Books

A Summer Southern Gothic Novel You'll Love

by Tabitha Blankenbiller

With the strange and spectacular release of Harper Lee’s Go Set a Watchman , the southern gothic tradition has re-emerged at the center of the literary conversation. It’s in this glorious book culture moment that Let Me Die in His Footsteps , Lori Roy’s debut novel, emerges. Roy’s work has been compared to these southern gothic contemporary heroes like Lee and Truman Capote, and from the eerie and intriguing first pages, the book nails the style with foreboding local rituals, whiffs of magic, and flourishes of unfurling first love.

The story spans two generations, bouncing between 1930s and 1950s Kentucky. Depression-era Sarah is an adolescent growing up in a tinderbox of tension, with most of the drama centering around her sister Juna. Juna is feared and loathed by her small town for her uncanny perception and beauty, and the catastrophes that befall those who cross her path. When Juna accuses one of Sarah's friends of a heinous assault and murder, Sarah must decide where her family loyalties lie, and whether her sister is the person who deserves her defense. The second plotline jumps 20 years to Anna, a resident of the same town who is about to come of age when the long-shuttered town tragedy threatens to destroy her family. As the mystery of who actually committed the rape and murder 20 years prior re-emerges, it leads to more questions about Anna's missing Aunt Juna, and on who Anna really is — and who, exactly, her parents are. It's like In Cold Blood meets Mamma Mia!

Watching these two strands of story weave themselves together over years of heartache and uncertainty kept me chasing answers on Anna and Sarah's connection until the last pages. Roy has a deft hand for delicately teasing out a secret, stringing the reader along under a spell of guesses to learn what became of Aunt Juna, and how Anna and Sarah are related. I was captivated, hypothesizing along as the story unfurled.

Sarah and Anna are both isolated by their reputations and families, a status that forces them to learn to be survivors. They have to fight to claim their own destinies, fates much different than those meant for their neighbors and classmates. In between memories and ghosts and closeted skeletons, Anna and Sarah emerge as women who are resilient, complicated and forced to make difficult choices. The richness of their characters makes their decisions crackle — it’s not always easy to agree with Anna or Sarah, but Roy’s attention to shading these people makes them dimensional enough to allow for true empathy. Which, as any Harper Lee fan will tell you, is what makes these stories endure in our very protective hearts.

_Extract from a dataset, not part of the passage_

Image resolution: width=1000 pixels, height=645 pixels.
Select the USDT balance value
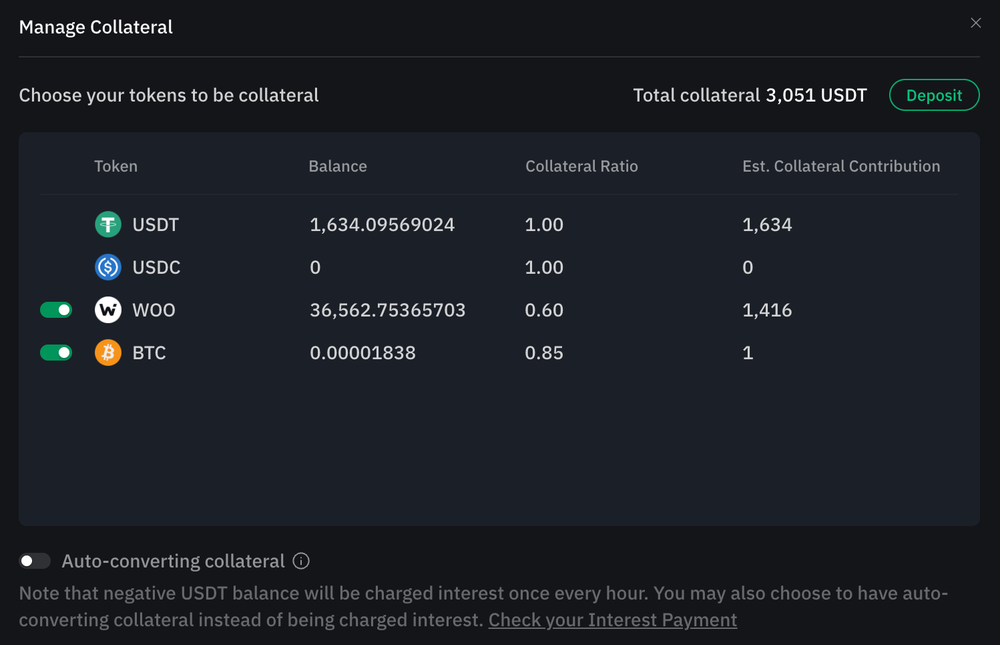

Although the mystery keeps hearts and attention spans on the hook through the last page, the novel can sometimes be unevenly paced, repeating revelations and rehashing details more than necessary. I had a few Dexter-esque moments while waiting impatiently for information on my next theory or question ("Yes, Dexter, I know you’re a serial killer with a dark passenger.”) I was so invested in Anna and Sarah, and making their connections, that any extraneous scenes felt like roadblocks to reaching deeper into their lives. Still, I read on eagerly; any writer who is capable of creating that level of investment in her characters is worth a reader's time, and Roy is a shining example.

While intense and at times a little ruthless, Roy’s novel has elements of both what we love about the southern gothic mixed with the other perennial American classic: the coming-of-age tale. This is a dark story of adolescence in all of its awkward, terrible, exhilarating glory. And that's what makes it sing.